その話をして思ったのは、人を組み合わせる事によってできる組織は、部品を組み合わせる事によってできる機械とは違うということだ。例えば、同じ部品を使って、同じ形に組み合わせれば、同じ機能の機械ができあがる可能性は高い。でもある組織で上手くいっているからといって、できるだけ同じ能力の人を集めようと思っても、まるきり同じ能力の人間なんてまずいない。教育や仕事の経験に基づいて何とか似たようなバックグラウンドといえる人たちを集めて組織を作っても、性格の組み合わせで組織のダイナミックが全く異なる。だから、ある会社で成功した方法論を他で使おうとしても、上手く行く可能性は極めて低い。だいいち、自転車でさえ乗れるようになるには、説明よりもとにかく実際乗って練習して体得しなくては乗れるようになれないのに、何故ビジネスの理屈を勉強しただけで、人間関係、業界状態、政治状況等の複雑なファクターに反応したビジネスで成功できると思うのか。

単純だけれども中々気がつかない根本的な事。

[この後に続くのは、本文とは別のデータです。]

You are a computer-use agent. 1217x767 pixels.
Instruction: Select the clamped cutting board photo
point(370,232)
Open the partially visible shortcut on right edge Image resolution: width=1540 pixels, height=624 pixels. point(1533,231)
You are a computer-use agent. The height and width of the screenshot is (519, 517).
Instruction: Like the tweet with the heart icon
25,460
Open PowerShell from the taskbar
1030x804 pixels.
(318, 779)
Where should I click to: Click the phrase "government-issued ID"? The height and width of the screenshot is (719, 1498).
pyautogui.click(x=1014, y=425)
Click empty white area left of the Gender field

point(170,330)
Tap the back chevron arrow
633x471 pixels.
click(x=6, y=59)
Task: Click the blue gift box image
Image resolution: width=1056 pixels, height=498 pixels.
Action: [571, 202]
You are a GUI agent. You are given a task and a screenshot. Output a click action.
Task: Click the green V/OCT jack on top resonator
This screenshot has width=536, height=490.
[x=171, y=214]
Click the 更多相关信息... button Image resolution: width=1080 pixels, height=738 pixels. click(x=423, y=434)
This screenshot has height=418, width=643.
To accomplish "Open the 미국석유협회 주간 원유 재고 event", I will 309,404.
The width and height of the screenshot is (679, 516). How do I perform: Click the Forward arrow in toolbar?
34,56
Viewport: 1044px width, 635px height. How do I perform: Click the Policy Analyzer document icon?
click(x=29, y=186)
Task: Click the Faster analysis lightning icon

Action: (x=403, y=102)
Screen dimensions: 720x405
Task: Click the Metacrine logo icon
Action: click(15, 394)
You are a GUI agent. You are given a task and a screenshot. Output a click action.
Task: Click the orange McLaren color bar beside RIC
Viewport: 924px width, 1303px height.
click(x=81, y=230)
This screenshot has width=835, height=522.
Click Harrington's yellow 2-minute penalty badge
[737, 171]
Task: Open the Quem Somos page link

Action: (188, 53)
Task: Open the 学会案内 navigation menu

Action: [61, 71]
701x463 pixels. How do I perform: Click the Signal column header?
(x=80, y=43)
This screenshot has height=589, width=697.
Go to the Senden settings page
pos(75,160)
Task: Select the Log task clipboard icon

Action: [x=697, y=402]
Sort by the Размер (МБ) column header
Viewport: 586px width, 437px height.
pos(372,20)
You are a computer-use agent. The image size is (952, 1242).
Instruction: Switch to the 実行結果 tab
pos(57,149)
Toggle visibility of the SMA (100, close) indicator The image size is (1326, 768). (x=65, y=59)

私はベテランとはいえないけれど、大人として働き始めてから25年近くたって、やっと根本的な事が分かるようになってきたという感じがする。でも私はきっとまだまだ分かっていないのだろう。そう思うとへりくだった気持ちになる。分かる人は、若くから色々と理解でき、分からない人はいつまでも理解できない。

私は学びのペースが遅い。でも人気者先生のおかげで考える機会を頂いた。